The nasal pack removal occurred after 48 hours, and the patient underwent tracheal extubation. Doctors started oral feeding gradually, and discharged him to the ward on the fifth day of hospitalization. They did a psychiatry referral at the ward, and scheduled upper gastrointestinal (GI) endoscopy at a tertiary care center in two weeks. Due to limitations in resources, they were not able to conduct toxicology studies.
Polyvinyl chloride: Discussion
S-lon® (S) is a Polyvinyl chloride-based solvent cement widely used in Sri Lankan construction. Its constituents, including 1-cyclohexanone, pose risks of neurotoxicity, respiratory, ocular, and dermal irritation, and liver and kidney damage. Ingestion can lead to CNS depression and even death, although deliberate self-ingestion is rare.
S is categorized as a hazardous substance and a Schedule 5 poison by the manufacturer. Its composition includes polyvinyl chloride polymer, with the primary ingredient being 1-cyclohexanone (25–70%), accompanied by a mixture of 3-butanone (1–15%) and 1-acetone (0–10%). While animal studies have explored doses and plasma concentrations leading to toxicity, comprehensive human data on its effects are lacking. Exposure to S in humans can result in dermal, ocular, pulmonary, gastrointestinal, and neurological effects. Although rare, cyclohexanone toxicity in both humans and experimental animals has been documented. Inhalation is the primary route of toxicity, causing respiratory tract and ocular irritation, as well as central nervous system depression in significant quantities. However, toxicity following ingestion of cyclohexanone-containing organic solvents has not been extensively reported, thus comprehensive management data are unavailable.

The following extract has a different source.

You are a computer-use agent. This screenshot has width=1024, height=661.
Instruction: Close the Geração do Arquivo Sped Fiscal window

Conclusion: Polyvinyl Chloride Poisoning
It is conceivable that the patient, initially managed in the emergency treatment unit, developed upper airway obstruction due to S-induced inflammation, leading to subsequent hypoxia and hypercarbia, resulting in diminished consciousness. Arterial blood gas analysis conducted after intubation and stabilization may not accurately reflect preceding parameters. Moreover, direct CNS depression due to S toxicity could also contribute to the patient’s condition.

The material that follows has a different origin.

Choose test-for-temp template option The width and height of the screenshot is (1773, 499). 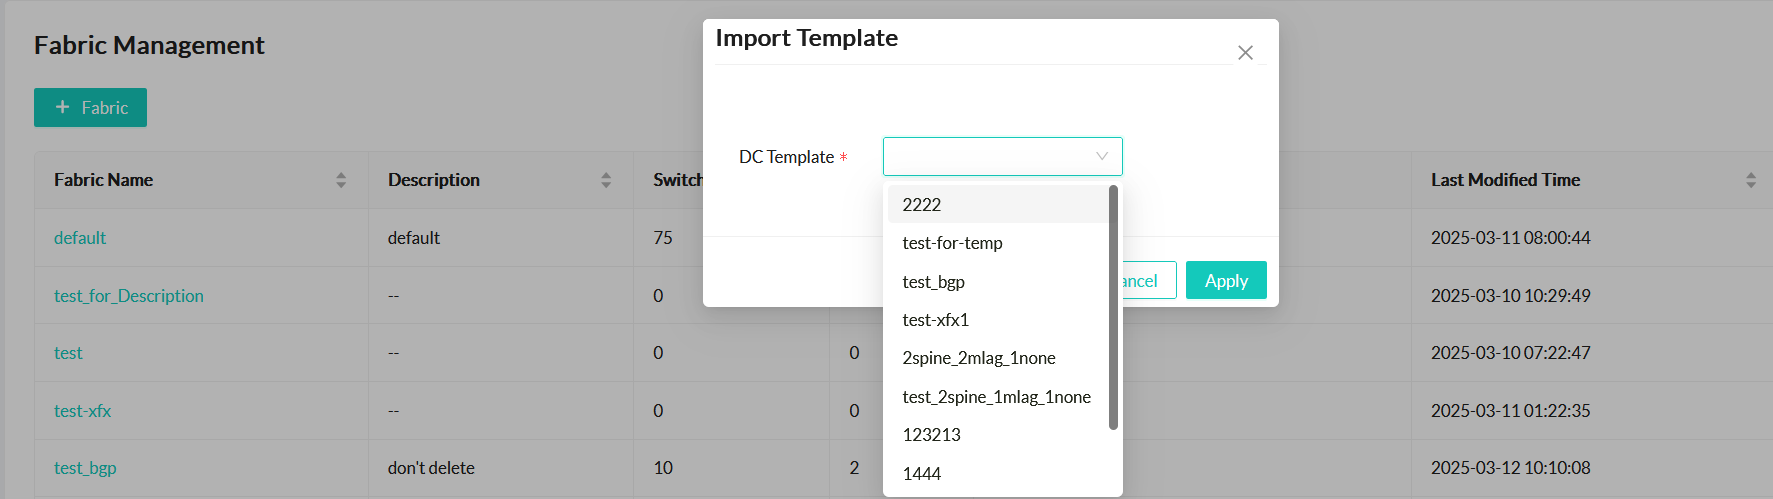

Manufacturers advise against inducing vomiting after acute ingestion of S to prevent aspiration. Supportive therapy involving oxygen supplementation and electrolyte correction is recommended. Activated charcoal, known for adsorbing nonpolar compounds, is advocated for significant ingestions due to S’s partial miscibility in water. Prompt identification and management of respiratory tract inflammation and airway involvement are crucial. Animal studies have linked cyclohexanone to delayed liver, renal, and hematological complications, emphasizing the need for prolonged monitoring in human exposures.
Remarkably, the NGT used in this case was composed of PVC, similar to S. Ingested S likely caused amalgamation at the NGT’s distal end, hindering its removal.